Tandis que la CPI, premier tribunal permanent chargé de juger les crimes de guerre, les crimes contre l'humanité et les génocides, n’est juridiquement compétent pour agir que si une juridiction nationale ne peut ou ne veut pas le faire, le Ministre de la Justice Mohammed Ali al-Mardhi a officiellement déclaré que «la position de principe du Soudan est que cette Cour ne peut avoir aucune compétence lorsqu'il s'agit de juger les Soudanais». Cette incompétence concerne, d’après lui, aussi bien les membres des forces de sécurité que les rebelles de cette région.

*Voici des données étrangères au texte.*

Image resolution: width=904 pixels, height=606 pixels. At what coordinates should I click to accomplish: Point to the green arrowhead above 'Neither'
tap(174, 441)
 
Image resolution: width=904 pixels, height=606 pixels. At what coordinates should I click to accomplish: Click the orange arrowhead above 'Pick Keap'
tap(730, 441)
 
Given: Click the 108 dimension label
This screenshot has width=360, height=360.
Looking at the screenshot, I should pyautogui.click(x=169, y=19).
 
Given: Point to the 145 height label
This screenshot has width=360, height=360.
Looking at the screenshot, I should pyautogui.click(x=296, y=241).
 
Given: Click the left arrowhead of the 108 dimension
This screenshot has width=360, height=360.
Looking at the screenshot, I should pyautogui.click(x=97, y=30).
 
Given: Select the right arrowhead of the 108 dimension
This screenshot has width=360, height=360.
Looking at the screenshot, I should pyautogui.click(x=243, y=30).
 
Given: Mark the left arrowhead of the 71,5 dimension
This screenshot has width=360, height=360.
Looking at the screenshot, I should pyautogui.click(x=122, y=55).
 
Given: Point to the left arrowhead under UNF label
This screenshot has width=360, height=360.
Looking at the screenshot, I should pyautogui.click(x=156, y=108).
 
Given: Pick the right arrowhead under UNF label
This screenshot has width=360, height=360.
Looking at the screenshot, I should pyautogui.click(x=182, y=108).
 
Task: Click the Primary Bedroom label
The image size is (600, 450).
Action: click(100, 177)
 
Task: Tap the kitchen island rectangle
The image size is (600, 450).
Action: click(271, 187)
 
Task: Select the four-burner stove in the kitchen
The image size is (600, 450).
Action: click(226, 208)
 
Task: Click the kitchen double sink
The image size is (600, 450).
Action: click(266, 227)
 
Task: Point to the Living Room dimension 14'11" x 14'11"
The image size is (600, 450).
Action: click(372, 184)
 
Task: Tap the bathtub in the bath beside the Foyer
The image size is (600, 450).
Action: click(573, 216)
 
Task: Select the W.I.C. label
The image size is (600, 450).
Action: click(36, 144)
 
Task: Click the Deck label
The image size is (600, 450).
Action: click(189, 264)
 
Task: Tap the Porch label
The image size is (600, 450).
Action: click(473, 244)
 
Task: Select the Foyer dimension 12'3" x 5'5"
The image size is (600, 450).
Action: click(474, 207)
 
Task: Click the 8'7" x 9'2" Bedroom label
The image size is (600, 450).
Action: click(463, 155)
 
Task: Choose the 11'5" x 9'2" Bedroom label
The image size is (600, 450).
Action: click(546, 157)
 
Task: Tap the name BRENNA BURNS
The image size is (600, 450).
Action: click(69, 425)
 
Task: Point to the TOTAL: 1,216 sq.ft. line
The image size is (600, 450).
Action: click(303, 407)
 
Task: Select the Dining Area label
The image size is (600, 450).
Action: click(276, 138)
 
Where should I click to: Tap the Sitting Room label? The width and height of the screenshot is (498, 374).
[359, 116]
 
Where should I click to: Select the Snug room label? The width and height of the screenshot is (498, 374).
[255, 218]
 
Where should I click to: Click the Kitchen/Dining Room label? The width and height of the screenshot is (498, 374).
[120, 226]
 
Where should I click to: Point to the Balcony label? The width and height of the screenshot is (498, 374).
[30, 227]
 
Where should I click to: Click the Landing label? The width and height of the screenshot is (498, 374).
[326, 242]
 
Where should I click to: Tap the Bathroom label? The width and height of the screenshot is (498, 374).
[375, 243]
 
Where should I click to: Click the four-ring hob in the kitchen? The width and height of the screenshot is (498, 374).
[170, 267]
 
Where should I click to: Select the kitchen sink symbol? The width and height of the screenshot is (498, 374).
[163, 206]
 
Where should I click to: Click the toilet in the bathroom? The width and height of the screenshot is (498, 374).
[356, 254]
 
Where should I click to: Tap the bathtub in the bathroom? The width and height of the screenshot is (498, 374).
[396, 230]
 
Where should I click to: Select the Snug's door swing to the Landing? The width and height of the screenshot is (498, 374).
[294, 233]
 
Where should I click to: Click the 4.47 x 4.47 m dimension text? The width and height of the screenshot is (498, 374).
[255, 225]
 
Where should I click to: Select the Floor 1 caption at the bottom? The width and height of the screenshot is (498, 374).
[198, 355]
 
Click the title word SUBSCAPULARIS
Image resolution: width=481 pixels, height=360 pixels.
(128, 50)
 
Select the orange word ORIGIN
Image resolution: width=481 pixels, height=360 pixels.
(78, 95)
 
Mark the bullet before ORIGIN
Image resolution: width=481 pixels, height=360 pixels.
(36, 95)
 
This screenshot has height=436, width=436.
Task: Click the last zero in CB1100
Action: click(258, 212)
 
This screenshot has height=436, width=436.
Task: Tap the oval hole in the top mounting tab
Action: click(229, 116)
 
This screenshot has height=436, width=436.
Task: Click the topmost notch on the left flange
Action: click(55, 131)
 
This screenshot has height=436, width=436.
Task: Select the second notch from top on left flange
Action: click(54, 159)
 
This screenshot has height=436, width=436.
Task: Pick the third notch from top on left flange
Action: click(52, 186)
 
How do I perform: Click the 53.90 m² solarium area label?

Cité par le quotidien Akhbar al-Youm, M. Mardhi, a assuré que la justice de son pays avait assez d'«indépendance, d’impartialité ainsi que le désir et la capacité de juger toute personne coupable de crime au Darfour».
Le ministre est actuellement au Darfour pour suivre les enquêtes menées sur des auteurs d'exactions dans cette région. Les autorités assurent toutefois que sa présence est sans rapport avec l'annonce jeudi dernier du procureur de la CPI, Luis Moreno Ocampo, de remettre aux juges son rapport quant à «des éléments de preuve relatifs à des personnes nommées, aux crimes de guerre et aux crimes contre l'humanité commis au Darfour».
Après examen dudit rapport, les juges donneront ou non l'autorisation d'ouvrir une instruction à l'encontre des personnes nommées, et éventuellement d’émettre des mandats d'arrêt internationaux. Luis Moreno-Ocampo enquête depuis juin 2006 sur des accusations de persécutions, tortures, viols et meurtres. Son travail porte sur des faits survenus en 2003 et 2004, période considérée comme la plus violente au Darfour. Son équipe a effectué plus de 70 missions dans 17 pays, a étudié les cas de centaines de victimes potentielles et réalisé une centaine d'entretiens avec des témoins. Selon l'ONU, quelque 200 000 personnes ont péri de la guerre et de ses conséquences et plus de 2 millions ont été déplacées, des chiffres jugés exagérés par le Soudan.